Shillong, Feb 4: The Department of Information Technology at North-Eastern Hill University (NEHU), has developed an AI-based Landslide Susceptibility Map (LSM) of Meghalaya using an ensemble machine learning framework.
The framework combines ten different machine learning models to enhance accuracy, robustness and reliability of the LSM.
Meghalaya’s complex geological structure, frequent seismic activity and intense rainfall during monsoons, makes the state highly susceptible to landslides, resulting in loss of life and properties every year. According to experts, the impact of landslides can be reduced by identifying and regularly monitoring the vulnerable areas, NEHU said in a press release today.
Roads were identified as a big factor in landslide occurrence. This is attributed to slope destabilisation during road construction, alteration of natural drainage patterns and disturbance caused by vehicle movements. Other influential causative factors include slope degree, NDVI, soil type, elevation, road density and lithology, the release said.
The research was carried out by K Amitab and his team with financial support from the central government’s Science and Engineering Research Board (SERB). Historical landslide inventory data obtained from the Geological Survey of India (GSI) and the North Eastern Space Applications Centre (NESAC) were used to train and evaluate the model. The framework achieved an accuracy exceeding 90 percent, NEHU added, demonstrating its effectiveness in predicting landslide-prone zones.

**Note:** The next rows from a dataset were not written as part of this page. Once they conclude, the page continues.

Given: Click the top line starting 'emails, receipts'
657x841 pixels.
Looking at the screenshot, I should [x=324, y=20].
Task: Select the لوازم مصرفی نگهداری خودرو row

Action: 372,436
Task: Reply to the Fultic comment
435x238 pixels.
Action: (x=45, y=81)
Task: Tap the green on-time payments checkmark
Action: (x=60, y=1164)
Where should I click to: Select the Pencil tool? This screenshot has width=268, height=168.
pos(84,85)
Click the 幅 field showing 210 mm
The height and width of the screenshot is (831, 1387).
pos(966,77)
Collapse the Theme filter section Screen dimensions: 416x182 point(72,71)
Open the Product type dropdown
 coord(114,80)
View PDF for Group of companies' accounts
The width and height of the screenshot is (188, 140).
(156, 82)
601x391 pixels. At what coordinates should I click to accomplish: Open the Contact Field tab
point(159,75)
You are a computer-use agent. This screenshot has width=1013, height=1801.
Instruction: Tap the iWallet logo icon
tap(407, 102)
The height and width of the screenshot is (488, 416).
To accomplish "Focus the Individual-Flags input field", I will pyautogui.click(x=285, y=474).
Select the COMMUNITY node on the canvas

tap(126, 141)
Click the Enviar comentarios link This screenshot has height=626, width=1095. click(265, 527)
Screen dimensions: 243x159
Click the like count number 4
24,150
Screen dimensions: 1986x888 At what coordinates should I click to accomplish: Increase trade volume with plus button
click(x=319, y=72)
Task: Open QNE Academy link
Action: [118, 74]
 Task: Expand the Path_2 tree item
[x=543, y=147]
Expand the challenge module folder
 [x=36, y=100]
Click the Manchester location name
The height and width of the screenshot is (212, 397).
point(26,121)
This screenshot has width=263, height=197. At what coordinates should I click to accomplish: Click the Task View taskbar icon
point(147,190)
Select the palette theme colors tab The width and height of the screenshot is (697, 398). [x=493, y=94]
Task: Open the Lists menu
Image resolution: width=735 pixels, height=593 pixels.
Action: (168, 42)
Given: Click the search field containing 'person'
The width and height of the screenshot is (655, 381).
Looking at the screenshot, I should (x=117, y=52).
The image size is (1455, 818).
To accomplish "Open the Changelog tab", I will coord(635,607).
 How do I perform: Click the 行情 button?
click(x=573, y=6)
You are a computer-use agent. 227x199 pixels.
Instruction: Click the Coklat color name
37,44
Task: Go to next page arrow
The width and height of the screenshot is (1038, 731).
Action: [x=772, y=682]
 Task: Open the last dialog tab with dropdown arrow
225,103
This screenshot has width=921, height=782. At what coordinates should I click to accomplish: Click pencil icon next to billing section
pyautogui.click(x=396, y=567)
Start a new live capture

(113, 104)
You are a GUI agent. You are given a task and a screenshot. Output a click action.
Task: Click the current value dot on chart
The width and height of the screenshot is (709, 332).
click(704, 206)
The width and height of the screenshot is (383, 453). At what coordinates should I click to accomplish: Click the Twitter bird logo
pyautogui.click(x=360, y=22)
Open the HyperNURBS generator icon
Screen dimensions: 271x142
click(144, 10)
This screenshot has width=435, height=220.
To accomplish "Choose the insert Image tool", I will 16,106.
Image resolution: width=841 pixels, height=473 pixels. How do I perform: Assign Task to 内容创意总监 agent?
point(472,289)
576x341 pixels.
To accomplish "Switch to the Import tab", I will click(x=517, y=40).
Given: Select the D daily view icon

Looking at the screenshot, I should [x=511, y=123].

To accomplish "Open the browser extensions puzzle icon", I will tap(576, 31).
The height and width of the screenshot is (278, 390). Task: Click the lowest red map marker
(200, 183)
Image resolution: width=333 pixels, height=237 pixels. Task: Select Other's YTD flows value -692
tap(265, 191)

The generated LSM classifies landslide susceptibility of Meghalaya into five risk categories: very high, high, moderate, low and very low. According to the map, approximately 7 percent of the state falls under the very high-risk category, while 6 percent, 8 percent, 19 percent and 60 percent fall under the high, moderate, low and very low categories, respectively.
East Khasi Hills is the most vulnerable region, with approximately 730 square km falling under the very high risk category. Other vulnerable districts include Ri-Bhoi, Eastern West Khasi Hills, West Khasi Hills, South West Khasi Hills, East Jaintia Hills and West Jaintia Hills.
The LSM can serve as a valuable tool for disaster management agencies in prioritising resource allocation to high-risk regions and guiding proactive planning to mitigate the impact of landslides, NEHU concluded.